WORK INSTRUCTIONS – Each of the lines below must be written out exactly as shown.
──────────
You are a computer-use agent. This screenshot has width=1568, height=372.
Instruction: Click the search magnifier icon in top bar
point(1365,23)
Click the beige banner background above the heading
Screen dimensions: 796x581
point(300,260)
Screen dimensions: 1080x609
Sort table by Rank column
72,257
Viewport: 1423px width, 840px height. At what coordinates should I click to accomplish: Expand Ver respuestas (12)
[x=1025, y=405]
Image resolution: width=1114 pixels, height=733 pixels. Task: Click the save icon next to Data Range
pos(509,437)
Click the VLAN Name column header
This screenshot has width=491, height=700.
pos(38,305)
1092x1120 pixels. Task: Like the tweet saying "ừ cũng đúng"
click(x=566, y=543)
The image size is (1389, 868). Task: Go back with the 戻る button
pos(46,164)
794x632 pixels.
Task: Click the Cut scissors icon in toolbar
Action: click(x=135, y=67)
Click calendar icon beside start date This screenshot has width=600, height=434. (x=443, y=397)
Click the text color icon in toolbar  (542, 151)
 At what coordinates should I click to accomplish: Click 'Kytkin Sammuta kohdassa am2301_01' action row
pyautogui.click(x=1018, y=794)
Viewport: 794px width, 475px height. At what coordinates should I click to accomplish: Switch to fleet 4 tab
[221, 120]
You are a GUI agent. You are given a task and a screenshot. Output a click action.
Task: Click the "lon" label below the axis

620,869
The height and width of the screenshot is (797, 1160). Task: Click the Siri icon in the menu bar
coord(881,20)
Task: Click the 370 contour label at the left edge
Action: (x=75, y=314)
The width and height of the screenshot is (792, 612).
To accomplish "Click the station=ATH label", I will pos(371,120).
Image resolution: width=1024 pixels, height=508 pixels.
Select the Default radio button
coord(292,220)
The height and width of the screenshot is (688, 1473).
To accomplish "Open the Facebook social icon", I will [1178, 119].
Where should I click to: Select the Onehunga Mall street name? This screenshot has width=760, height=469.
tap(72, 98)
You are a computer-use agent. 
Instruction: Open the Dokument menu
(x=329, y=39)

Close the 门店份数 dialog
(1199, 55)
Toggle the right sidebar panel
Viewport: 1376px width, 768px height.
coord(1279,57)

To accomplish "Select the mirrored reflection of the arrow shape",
──────────
YOUR RESPONSE –
You are a computer-use agent. This screenshot has width=1568, height=372.
Instruction: Click the search magnifier icon in top bar
point(1365,23)
Click the beige banner background above the heading
Screen dimensions: 796x581
point(300,260)
Screen dimensions: 1080x609
Sort table by Rank column
72,257
Viewport: 1423px width, 840px height. At what coordinates should I click to accomplish: Expand Ver respuestas (12)
[x=1025, y=405]
Image resolution: width=1114 pixels, height=733 pixels. Task: Click the save icon next to Data Range
pos(509,437)
Click the VLAN Name column header
This screenshot has width=491, height=700.
pos(38,305)
1092x1120 pixels. Task: Like the tweet saying "ừ cũng đúng"
click(x=566, y=543)
The image size is (1389, 868). Task: Go back with the 戻る button
pos(46,164)
794x632 pixels.
Task: Click the Cut scissors icon in toolbar
Action: click(x=135, y=67)
Click calendar icon beside start date This screenshot has width=600, height=434. (x=443, y=397)
Click the text color icon in toolbar  (542, 151)
 At what coordinates should I click to accomplish: Click 'Kytkin Sammuta kohdassa am2301_01' action row
pyautogui.click(x=1018, y=794)
Viewport: 794px width, 475px height. At what coordinates should I click to accomplish: Switch to fleet 4 tab
[221, 120]
You are a GUI agent. You are given a task and a screenshot. Output a click action.
Task: Click the "lon" label below the axis

620,869
The height and width of the screenshot is (797, 1160). Task: Click the Siri icon in the menu bar
coord(881,20)
Task: Click the 370 contour label at the left edge
Action: (x=75, y=314)
The width and height of the screenshot is (792, 612).
To accomplish "Click the station=ATH label", I will pos(371,120).
Image resolution: width=1024 pixels, height=508 pixels.
Select the Default radio button
coord(292,220)
The height and width of the screenshot is (688, 1473).
To accomplish "Open the Facebook social icon", I will [1178, 119].
Where should I click to: Select the Onehunga Mall street name? This screenshot has width=760, height=469.
tap(72, 98)
You are a computer-use agent. 
Instruction: Open the Dokument menu
(x=329, y=39)

Close the 门店份数 dialog
(1199, 55)
Toggle the right sidebar panel
Viewport: 1376px width, 768px height.
coord(1279,57)

To accomplish "Select the mirrored reflection of the arrow shape",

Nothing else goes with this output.